Set task:
Render the material from the line with "How do I perform: Open" up to and including the line with "click(x=344, y=808)" as a JSON list of strings, one per line, with blank lines and pictures omitted.

Material for this exercise:
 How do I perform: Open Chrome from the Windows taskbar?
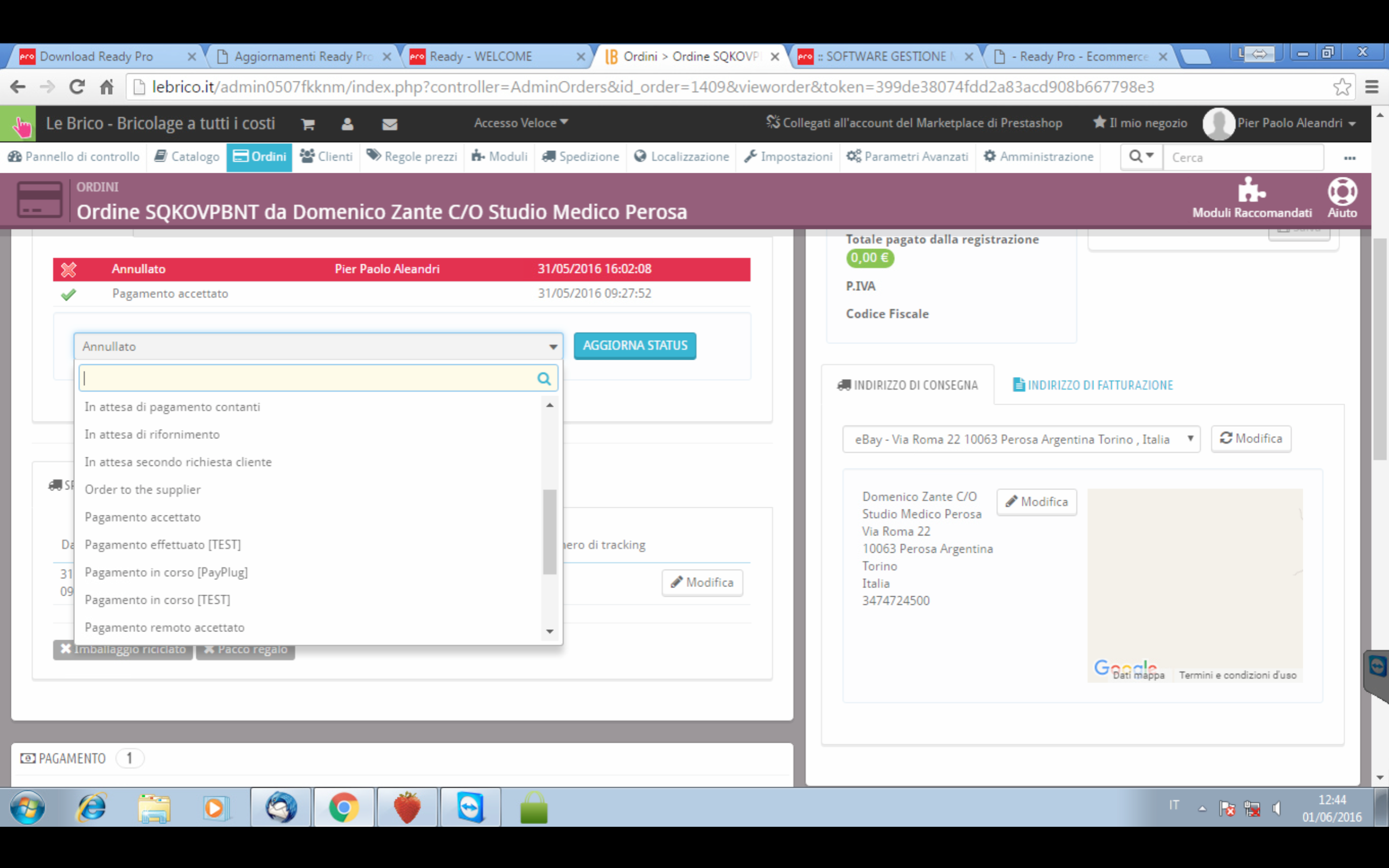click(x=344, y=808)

--

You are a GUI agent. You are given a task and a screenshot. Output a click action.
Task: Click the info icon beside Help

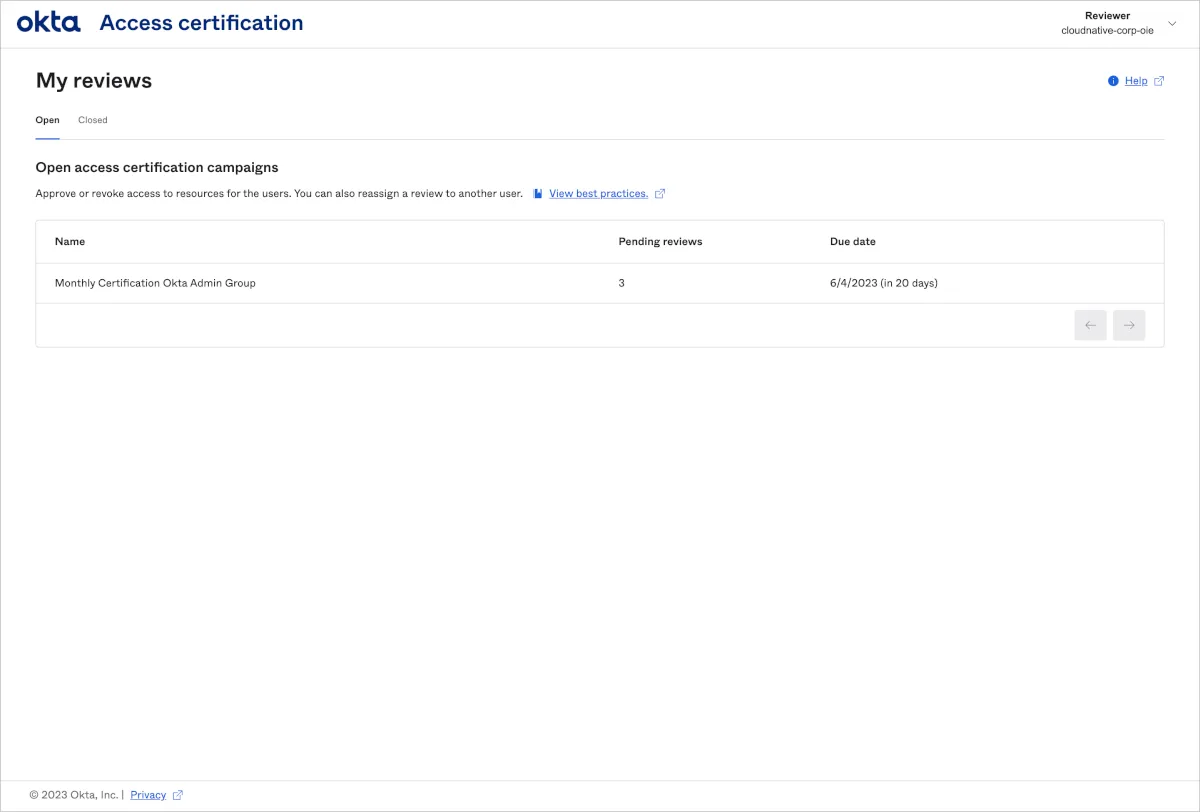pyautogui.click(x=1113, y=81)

==

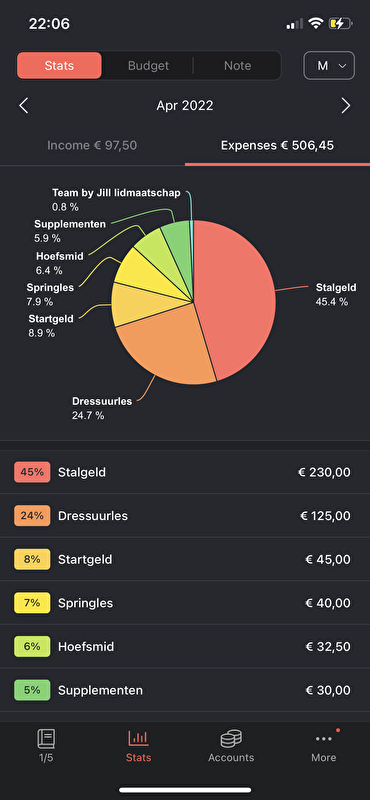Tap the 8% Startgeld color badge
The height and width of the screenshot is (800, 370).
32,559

Answer to this task:
[
  " How do I perform: Open Chrome from the Windows taskbar?",
  "click(x=344, y=808)"
]